‘Heidi to Heidegger ‘ pg. 5

We were in London long enough to visit the 1951 ‘Festival of Britain’, which was a brave attempt to lift the nation’s spirits, and to showcase new architecture, manufacturing and the Arts.

I have a photograph of my father and I  taken on the river walk on the South Bank, both of us smiling  in to the camera, wearing  beautiful clothes made in Germany.  Here we were pretending  almost to  participate  optimistically, in this staged, fabricated  post-war Zeitgeist. Willing it to be real, when we both knew our own  lives were utterly drab.  Everything here looked brand-spanking new, but  felt brittle and transient. Somehow it was  too soon to celebrate. People were still licking their war wounds. They were exhausted.

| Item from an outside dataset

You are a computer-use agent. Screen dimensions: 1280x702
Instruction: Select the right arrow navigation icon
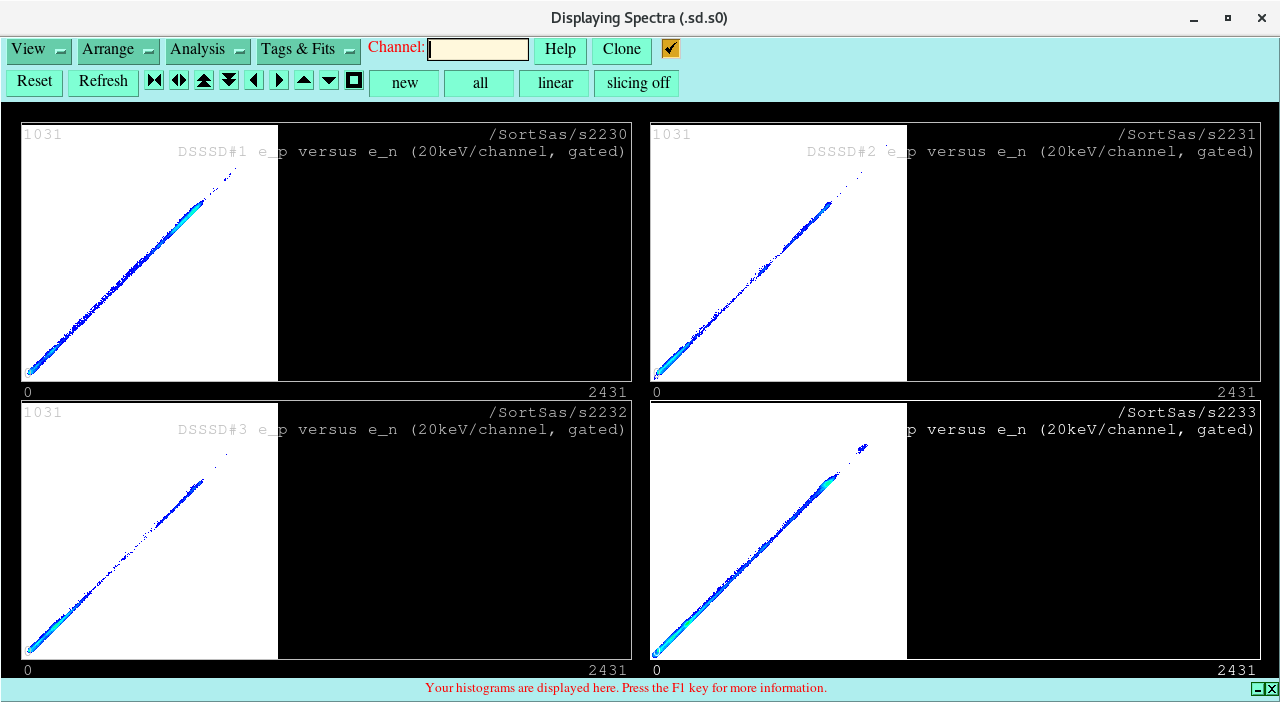278,80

Symbols such as the ‘Skylon’, which was eventually dismantled, toppled in to the Thames, and sold for scrap metal,  the ‘Dome of Discovery’, and the sculpture of ‘The Islanders’ felt impermanent. The recent  2012 London Olympic Games were reminiscent of the ethos of ’51 – with its celebration of Britain ( and the redundancy of its Millennium Dome). Eerily  Deja-vu – ish for me.

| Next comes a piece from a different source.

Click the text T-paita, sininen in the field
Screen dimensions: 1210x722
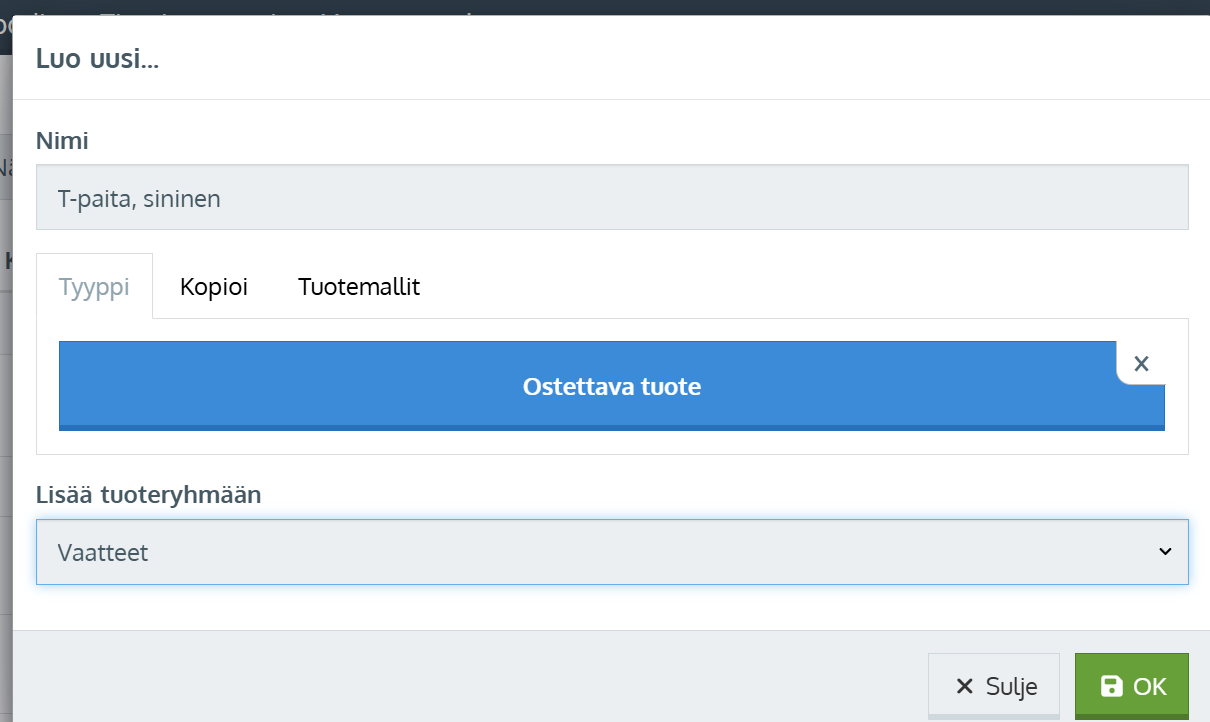pyautogui.click(x=139, y=198)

Life felt hard.  I became a ‘latch-key’ kid, aged six, with my door key  on the end of a piece of itchy string, I would stand on tip-toes to unlock the door in to our cold, empty flat, nearly garotting myself . I’d then wait for  hours in the dark, after school, for my father to come home.  There was nothing to do, to eat, or to READ. I would talk to the operator on the black bakelite telephone for company;  and run the gauntlet of the ginger-haired delivery boy, who would scare me to death,by trapping me in the lifts and putting his hands inside my knickers. I was a very frightened child. Terrified of the nuns at school, and the horror that awaited me every afternoon after school. I stopped eating. I hid slices of toast round the flat in the  plants. I was sick at school, unable to eat the lunches of cold lamb, lumpy potatoes and sliced beetroot. My hair started to fall out.